Analytics on Azure Blog

4 MIN READ

Using Spark to track PowerBI Activity Events

ujvalgandhi

Microsoft

Dec 04, 2023

Set up

Azure Synapse Analytics (Or Fabric Data Science)
1. Spark Notebook
2. Synapse Dedicated SQL Pool (or Fabric Managed Table/Datawarehouse table) You can write the data out to any relational database using some code modifications}
Azure Key Vault {Slight modification in code if you are using Fabric}
PowerBI

Set up components (if you are using Synapse Analytics)

Note : You are going to need admin permissions (or request an admin) to do some of the set up components

PowerBI REST API set up

We are using an App Registration for access to the PowerBI REST API

Use Entra to create a new App Registration. Fill in the details as per your specifications

Once you have created the App Registration, navigate to the “Certificates and Secrets” section and create a new client secret

Note : Keep the value (it is client secret) and the client id in a secure place. Once the screen displays the value, it will not display it again in case you navigate away. If that happens, you have to delete this secret and create a new one.

Once you have the secret created, we have to add some API Permissions (This might need a PowerBI admin)

Once you have this piece ready (and potentially added the App Registration to an Entra Group), have your PowerBI Admin follow these steps

https://learn.microsoft.com/en-us/power-bi/developer/embedded/embed-service-principal#step-3---enable-the-power-bi-service-admin-settings

https://learn.microsoft.com/en-us/power-bi/developer/embedded/embed-service-principal#step-4---add-the-service-principal-to-your-workspace

These two steps will allow the new App Registration to access the PowerBI APIs via the REST call.

The PowerBI REST APIs have an excellent playground that can be accessed at https://learn.microsoft.com/en-us/rest/api/power-bi/admin

This playground can be used to test out the queries before you incorporate them in the code.

Azure Key Vault

Use an existing Key Vault or create a new one – this is required so that you don’t have the client secret (created earlier) in open format in your Spark Notebook.

To add a secret to the vault, follow the steps:

Navigate to your new key vault in the Azure portal
On the Key Vault settings pages, select Secrets.
Select on Generate/Import.
On the Create a secret screen choose the following values:
- Upload options: Manual.
- Name: Type a name for the secret. The secret name must be unique within a Key Vault. The name must be a 1-127 character string, starting with a letter and containing only 0-9, a-z, A-Z, and -.
- Value: Type the value for the secret. This is the value you saved from the earlier step when you created the App Registration and got a secret value.
- Leave the other values to their defaults. Select Create.

Azure Synapse Analytics

Once you have the first two parts done, we are ready to move to Synapse Analytics (or Fabric)

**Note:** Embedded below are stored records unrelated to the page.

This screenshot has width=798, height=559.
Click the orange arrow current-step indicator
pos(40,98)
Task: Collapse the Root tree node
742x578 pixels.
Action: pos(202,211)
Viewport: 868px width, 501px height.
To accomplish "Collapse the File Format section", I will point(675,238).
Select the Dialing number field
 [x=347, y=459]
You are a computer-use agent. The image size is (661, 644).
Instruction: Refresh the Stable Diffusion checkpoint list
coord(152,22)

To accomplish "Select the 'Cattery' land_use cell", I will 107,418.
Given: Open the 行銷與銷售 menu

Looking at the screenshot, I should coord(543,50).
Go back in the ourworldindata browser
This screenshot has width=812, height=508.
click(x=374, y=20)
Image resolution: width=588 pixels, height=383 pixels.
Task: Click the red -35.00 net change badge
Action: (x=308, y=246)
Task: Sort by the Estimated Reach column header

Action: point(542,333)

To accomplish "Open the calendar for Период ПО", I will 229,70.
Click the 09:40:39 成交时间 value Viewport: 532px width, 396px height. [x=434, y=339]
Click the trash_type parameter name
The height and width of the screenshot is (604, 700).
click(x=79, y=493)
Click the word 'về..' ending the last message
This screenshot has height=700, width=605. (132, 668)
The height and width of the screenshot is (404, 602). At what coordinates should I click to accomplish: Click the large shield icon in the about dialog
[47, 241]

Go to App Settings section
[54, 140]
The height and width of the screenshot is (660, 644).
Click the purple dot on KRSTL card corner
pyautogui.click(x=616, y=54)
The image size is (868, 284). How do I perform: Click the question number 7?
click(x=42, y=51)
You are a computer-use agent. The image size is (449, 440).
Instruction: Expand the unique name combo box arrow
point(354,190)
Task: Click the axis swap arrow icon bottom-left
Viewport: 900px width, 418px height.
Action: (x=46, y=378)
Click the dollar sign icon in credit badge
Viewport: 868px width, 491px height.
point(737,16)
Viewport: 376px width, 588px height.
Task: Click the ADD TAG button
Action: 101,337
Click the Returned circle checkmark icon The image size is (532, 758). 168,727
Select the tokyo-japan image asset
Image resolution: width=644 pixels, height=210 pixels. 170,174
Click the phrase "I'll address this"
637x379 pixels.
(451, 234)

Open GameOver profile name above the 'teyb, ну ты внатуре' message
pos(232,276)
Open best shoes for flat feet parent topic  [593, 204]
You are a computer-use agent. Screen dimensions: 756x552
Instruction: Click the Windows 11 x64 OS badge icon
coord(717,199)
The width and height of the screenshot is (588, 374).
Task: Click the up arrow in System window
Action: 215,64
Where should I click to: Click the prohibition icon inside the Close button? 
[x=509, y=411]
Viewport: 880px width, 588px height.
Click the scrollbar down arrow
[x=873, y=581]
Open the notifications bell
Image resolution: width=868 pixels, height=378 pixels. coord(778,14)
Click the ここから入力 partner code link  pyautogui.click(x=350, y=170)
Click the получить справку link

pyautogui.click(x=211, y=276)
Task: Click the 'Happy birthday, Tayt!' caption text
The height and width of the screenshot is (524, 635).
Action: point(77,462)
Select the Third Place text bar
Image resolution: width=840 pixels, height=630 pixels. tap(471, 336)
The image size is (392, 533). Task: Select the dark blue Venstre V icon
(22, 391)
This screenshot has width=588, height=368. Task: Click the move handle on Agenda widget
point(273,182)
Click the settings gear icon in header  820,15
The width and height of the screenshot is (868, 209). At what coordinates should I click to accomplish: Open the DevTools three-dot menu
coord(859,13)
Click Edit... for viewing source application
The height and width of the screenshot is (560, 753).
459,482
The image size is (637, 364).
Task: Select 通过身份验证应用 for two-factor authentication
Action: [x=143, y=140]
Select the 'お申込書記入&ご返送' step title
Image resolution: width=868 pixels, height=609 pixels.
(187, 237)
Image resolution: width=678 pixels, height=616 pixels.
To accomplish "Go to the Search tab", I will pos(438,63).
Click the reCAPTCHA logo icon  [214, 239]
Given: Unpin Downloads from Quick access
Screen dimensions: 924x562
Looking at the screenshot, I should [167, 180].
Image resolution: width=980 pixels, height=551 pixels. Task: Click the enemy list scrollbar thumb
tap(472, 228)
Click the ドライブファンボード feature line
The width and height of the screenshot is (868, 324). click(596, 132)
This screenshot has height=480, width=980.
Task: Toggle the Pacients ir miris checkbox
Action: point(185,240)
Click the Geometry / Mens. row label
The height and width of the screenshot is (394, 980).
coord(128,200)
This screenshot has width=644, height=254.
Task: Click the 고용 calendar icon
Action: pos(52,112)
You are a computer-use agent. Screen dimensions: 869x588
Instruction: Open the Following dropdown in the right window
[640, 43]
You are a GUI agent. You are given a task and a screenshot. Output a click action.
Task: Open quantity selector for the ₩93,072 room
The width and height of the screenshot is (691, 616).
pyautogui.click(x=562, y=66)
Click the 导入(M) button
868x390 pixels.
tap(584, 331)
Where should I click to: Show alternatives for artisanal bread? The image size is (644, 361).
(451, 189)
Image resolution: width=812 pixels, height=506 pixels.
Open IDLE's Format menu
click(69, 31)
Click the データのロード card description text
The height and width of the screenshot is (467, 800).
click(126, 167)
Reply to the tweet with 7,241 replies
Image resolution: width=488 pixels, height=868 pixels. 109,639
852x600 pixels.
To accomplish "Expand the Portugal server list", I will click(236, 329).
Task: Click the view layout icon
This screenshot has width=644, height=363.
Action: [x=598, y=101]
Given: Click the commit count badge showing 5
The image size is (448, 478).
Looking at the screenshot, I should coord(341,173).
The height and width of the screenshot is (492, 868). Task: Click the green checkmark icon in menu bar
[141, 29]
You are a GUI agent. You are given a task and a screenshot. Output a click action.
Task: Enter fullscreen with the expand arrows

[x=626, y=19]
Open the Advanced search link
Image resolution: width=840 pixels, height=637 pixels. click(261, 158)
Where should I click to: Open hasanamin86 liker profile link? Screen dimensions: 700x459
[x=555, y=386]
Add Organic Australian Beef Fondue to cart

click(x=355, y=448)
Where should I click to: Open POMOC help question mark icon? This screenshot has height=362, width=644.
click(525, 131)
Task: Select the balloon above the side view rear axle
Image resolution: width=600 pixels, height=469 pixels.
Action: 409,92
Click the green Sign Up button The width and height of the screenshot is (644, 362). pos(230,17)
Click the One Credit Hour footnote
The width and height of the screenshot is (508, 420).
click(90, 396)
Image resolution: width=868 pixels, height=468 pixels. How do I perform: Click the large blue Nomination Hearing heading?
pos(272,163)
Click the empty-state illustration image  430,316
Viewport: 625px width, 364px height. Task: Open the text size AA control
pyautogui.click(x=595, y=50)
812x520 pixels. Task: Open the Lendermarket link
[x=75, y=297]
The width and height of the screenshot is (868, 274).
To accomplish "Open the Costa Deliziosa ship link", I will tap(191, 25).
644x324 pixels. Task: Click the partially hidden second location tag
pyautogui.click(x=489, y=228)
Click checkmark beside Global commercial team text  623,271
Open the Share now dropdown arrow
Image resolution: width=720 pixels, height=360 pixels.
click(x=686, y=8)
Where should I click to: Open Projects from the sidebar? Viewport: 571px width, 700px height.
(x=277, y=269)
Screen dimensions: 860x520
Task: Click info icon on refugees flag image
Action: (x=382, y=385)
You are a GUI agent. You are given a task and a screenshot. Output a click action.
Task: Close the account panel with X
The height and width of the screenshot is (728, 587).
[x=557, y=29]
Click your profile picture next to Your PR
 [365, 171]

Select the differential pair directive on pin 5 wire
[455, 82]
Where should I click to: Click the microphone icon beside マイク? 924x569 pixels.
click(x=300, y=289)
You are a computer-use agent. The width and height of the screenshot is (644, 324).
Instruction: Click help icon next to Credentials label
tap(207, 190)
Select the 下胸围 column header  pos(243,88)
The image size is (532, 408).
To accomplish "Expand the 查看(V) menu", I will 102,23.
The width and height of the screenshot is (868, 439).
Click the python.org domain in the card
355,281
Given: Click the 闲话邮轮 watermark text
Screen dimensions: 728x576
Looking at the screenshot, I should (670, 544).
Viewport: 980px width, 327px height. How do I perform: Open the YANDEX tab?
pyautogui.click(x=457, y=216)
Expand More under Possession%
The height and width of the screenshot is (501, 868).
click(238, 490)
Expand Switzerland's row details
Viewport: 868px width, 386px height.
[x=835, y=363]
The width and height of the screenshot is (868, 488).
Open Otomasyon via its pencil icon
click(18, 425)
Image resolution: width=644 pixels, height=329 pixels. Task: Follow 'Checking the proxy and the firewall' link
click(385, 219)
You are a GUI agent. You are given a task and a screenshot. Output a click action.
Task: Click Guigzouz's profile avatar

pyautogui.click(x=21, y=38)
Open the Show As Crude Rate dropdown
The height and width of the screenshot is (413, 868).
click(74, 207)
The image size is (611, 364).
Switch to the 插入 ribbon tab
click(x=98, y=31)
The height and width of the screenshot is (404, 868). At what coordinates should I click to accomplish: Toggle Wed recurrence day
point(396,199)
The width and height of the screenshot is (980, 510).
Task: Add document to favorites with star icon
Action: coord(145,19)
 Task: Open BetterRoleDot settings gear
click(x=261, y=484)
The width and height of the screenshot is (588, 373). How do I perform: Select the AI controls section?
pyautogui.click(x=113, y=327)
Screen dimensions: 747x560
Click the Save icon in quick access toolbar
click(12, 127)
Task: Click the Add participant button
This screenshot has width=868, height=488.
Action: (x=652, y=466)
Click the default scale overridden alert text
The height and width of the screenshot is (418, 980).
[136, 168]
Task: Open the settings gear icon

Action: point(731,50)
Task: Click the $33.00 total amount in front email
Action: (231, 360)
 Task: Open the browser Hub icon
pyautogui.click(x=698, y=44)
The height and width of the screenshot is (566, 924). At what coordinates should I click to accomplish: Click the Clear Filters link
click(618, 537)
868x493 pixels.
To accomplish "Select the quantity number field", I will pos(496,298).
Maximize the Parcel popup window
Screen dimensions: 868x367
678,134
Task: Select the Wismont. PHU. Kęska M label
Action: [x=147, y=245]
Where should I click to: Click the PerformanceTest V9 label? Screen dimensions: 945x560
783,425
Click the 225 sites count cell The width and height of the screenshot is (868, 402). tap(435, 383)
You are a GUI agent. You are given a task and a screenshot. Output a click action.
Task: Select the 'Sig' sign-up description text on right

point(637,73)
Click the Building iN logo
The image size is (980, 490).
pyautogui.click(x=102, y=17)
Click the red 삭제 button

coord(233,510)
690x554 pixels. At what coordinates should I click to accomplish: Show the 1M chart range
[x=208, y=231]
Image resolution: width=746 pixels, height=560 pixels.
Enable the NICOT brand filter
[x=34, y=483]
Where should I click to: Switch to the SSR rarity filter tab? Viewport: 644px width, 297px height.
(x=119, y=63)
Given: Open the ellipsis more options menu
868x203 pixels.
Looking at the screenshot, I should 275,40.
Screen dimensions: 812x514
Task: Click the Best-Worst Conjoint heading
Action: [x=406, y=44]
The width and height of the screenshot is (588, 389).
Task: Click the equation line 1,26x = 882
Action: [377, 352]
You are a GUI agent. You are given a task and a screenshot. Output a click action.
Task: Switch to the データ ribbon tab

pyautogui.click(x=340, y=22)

The notional architecture outlined above uses a Synapse Analytics Spark Notebook with a Dedicated SQL Pool to hold the data. This can be modified to have a Fabric notebook with a Managed Table/Datawarehouse table with some code modifications

Spark Notebook

Navigate to the Notebooks under your Synapse Notebook and select an existing Spark Pool (or provision a new Spark Pool) and use PySpark as your language

Give a name to your Spark Notebook and click “Publish All” to commit your changes

The code modules are all available HERE

The entire end to end code is available for download HERE

The entire code is represented in code snippets via screenshots here in case you want to follow along step by step.

Note : Please take care of code indentations – they might have moved and might introduce errors.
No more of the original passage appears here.